- _Instructions to follow_
Using the material that follows, output exactly the lines from the one containing "The height and width of the screenshot is (812, 1497)." through the one containing "Check the box next to 대한해운", with both ends kept.

- _Listed records_
------------------------------------------------

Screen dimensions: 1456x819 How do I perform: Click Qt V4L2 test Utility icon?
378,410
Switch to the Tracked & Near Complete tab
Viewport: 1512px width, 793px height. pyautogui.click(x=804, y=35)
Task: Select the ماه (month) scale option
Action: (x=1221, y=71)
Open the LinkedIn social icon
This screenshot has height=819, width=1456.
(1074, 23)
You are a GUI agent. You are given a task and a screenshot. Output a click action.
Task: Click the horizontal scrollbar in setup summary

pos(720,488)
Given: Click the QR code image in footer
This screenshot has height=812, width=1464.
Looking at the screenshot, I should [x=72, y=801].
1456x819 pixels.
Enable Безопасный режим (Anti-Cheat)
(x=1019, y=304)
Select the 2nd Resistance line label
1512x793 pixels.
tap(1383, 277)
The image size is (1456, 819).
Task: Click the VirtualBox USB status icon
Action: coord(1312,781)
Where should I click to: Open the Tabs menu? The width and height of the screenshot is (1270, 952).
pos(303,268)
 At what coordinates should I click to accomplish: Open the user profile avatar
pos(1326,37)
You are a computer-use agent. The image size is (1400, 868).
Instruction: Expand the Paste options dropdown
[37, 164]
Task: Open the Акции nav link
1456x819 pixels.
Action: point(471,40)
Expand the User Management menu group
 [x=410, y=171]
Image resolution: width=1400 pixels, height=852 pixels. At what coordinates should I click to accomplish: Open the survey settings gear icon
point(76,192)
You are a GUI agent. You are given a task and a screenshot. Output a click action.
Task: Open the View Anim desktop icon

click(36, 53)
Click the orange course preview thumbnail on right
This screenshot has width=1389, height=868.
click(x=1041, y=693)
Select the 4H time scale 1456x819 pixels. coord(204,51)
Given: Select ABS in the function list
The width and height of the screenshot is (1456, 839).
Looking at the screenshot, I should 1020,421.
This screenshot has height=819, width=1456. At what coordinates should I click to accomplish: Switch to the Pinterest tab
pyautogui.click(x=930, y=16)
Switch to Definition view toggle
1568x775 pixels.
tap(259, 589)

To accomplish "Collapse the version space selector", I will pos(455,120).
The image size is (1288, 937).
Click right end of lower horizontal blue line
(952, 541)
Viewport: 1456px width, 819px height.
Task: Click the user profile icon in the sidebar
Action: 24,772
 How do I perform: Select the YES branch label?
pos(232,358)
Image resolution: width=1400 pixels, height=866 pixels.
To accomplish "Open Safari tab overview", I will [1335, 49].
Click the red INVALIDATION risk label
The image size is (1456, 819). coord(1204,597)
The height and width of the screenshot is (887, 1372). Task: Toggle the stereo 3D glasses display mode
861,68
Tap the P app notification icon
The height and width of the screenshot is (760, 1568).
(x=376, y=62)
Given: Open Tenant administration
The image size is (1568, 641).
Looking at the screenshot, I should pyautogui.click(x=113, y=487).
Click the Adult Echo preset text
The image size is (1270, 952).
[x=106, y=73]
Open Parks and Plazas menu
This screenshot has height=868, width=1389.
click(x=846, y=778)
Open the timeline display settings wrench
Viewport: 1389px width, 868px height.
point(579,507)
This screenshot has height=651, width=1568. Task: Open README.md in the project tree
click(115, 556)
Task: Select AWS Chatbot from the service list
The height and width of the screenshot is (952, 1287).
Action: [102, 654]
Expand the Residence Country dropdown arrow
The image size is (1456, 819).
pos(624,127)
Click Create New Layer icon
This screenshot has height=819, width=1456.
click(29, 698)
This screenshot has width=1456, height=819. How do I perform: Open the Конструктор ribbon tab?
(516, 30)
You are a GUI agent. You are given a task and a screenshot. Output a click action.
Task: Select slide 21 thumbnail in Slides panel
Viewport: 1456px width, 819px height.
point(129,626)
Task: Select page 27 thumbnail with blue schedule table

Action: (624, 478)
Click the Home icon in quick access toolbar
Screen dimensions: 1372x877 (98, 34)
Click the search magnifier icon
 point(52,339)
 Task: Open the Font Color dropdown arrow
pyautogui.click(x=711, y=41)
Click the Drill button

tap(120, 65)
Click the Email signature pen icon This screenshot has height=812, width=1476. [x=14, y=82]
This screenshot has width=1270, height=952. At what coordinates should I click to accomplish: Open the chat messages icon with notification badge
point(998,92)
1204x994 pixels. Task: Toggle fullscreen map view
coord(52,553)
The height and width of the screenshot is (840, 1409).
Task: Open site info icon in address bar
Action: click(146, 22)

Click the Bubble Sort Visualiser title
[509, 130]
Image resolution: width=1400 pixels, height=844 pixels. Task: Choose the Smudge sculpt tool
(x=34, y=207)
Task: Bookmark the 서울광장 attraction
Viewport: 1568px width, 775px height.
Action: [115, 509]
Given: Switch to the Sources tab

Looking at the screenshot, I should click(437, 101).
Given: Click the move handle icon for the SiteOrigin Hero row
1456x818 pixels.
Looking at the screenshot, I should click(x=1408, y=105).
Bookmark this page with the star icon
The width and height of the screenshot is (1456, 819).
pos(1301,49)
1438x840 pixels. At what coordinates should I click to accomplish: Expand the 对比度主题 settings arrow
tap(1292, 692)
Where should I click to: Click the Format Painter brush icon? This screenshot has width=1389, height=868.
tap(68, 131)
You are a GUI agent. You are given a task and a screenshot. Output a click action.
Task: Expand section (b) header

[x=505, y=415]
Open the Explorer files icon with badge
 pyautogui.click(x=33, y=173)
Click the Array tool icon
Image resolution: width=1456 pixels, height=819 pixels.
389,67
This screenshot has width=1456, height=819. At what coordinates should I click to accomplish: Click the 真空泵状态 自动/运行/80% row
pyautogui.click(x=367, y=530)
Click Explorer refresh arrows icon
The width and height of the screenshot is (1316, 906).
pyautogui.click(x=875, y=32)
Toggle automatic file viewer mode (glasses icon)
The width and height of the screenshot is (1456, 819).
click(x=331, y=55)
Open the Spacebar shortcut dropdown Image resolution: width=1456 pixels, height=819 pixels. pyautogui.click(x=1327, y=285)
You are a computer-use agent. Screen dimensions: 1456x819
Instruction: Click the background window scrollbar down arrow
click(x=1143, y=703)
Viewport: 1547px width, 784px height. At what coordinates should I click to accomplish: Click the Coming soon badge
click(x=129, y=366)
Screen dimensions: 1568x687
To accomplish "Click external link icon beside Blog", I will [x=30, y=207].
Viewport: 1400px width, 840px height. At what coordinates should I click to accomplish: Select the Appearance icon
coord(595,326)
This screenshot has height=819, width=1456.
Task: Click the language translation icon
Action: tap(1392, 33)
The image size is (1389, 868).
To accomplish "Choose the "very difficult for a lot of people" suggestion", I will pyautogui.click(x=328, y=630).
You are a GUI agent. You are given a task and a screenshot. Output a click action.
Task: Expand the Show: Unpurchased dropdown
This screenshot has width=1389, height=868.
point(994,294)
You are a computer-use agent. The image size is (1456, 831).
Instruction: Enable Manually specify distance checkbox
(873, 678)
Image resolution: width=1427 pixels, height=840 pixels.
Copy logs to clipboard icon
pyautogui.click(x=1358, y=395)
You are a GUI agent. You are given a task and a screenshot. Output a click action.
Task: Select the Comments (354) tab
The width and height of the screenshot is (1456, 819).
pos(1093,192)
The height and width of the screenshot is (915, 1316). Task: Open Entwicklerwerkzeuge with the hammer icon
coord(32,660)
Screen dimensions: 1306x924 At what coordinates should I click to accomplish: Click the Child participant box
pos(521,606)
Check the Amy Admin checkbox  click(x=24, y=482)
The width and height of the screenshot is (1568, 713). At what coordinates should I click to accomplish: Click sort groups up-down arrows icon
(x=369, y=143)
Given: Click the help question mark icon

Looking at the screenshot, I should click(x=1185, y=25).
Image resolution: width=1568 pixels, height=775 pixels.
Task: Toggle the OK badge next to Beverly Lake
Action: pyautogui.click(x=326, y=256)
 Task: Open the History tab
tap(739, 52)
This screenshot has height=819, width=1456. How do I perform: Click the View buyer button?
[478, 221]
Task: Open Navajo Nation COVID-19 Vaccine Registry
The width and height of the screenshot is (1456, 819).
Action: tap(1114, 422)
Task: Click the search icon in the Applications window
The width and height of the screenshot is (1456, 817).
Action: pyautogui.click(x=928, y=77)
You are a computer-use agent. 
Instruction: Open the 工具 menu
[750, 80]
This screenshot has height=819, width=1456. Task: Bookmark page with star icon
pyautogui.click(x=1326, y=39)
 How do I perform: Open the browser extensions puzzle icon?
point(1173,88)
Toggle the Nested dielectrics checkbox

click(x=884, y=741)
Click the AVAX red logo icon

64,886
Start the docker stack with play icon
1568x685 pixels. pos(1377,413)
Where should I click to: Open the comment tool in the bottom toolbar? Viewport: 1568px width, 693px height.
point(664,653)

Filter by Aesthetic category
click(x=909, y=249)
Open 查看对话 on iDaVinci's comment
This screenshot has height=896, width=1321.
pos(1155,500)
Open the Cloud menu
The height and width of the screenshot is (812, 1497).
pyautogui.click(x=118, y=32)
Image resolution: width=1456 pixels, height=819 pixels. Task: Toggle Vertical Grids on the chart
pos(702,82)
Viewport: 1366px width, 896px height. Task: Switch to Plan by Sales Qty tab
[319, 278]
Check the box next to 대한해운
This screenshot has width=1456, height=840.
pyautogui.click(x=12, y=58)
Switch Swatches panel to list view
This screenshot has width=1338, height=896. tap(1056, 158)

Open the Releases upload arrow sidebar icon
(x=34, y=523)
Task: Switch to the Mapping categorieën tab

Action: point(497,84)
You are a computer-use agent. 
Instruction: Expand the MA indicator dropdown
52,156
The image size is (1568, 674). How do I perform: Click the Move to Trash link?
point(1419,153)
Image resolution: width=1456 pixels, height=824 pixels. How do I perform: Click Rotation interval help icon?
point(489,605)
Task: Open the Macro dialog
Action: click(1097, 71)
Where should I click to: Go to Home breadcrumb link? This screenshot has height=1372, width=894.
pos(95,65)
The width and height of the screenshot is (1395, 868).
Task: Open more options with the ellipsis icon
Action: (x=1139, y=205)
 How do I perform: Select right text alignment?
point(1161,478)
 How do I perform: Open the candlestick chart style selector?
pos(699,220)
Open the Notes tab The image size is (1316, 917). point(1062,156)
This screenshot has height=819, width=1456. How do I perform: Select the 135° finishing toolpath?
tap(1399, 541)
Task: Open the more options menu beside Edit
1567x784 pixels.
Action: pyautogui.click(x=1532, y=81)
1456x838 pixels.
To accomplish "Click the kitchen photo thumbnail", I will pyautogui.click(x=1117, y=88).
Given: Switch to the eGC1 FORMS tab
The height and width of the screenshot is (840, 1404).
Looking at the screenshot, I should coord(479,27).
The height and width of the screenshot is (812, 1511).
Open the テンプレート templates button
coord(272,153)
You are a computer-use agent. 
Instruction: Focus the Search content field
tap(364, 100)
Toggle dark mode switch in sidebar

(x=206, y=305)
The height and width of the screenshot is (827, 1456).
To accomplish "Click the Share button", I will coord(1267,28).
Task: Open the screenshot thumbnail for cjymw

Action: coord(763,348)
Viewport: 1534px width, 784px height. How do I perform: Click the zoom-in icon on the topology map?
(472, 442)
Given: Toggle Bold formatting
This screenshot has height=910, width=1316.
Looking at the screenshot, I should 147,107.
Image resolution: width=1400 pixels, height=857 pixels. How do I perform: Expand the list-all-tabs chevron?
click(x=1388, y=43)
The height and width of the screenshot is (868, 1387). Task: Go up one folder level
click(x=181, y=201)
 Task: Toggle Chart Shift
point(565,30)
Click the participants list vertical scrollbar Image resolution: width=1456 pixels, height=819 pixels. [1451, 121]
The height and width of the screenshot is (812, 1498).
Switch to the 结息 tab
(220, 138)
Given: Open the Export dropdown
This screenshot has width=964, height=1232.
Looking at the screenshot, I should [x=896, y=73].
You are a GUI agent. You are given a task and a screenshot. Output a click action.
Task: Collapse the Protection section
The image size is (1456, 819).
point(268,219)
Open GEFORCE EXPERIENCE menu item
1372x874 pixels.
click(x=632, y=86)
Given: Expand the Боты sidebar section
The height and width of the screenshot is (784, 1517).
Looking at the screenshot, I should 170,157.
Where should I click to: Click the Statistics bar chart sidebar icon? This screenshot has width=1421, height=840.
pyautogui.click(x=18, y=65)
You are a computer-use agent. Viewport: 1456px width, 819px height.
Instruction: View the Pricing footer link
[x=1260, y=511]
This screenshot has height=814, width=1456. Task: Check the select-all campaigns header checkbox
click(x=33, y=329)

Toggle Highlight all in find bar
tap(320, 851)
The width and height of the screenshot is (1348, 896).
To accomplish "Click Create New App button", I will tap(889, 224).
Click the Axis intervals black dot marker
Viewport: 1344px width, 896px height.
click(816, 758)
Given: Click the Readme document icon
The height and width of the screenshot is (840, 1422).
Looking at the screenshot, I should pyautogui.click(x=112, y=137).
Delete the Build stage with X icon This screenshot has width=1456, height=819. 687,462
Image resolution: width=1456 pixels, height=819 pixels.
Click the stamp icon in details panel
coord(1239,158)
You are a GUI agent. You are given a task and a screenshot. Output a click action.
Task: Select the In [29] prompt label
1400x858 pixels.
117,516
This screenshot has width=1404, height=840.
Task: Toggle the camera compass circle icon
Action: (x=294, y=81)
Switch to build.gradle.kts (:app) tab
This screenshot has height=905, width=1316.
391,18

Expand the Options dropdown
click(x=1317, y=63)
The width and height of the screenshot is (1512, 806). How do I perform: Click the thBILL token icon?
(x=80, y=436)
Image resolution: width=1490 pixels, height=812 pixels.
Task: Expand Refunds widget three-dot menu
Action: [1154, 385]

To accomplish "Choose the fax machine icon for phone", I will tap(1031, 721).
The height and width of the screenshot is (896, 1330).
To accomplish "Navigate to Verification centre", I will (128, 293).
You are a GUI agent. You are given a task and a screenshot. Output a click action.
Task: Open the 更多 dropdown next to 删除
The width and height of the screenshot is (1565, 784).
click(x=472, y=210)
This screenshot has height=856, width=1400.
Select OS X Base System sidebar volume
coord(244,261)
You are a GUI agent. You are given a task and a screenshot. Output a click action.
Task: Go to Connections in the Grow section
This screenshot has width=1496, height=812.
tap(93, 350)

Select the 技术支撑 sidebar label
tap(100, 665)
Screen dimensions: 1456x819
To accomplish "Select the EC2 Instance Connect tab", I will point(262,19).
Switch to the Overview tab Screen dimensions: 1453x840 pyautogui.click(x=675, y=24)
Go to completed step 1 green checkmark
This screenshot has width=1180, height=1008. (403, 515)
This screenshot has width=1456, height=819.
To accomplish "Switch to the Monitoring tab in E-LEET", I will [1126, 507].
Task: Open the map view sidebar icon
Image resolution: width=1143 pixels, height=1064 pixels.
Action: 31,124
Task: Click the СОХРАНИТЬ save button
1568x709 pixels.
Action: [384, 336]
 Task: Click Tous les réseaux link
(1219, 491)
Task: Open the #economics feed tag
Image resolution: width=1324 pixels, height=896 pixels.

------------------------------------------------

- _Finished exercise_
The height and width of the screenshot is (812, 1497).
pyautogui.click(x=118, y=32)
Image resolution: width=1456 pixels, height=819 pixels. Task: Toggle Vertical Grids on the chart
pos(702,82)
Viewport: 1366px width, 896px height. Task: Switch to Plan by Sales Qty tab
[319, 278]
Check the box next to 대한해운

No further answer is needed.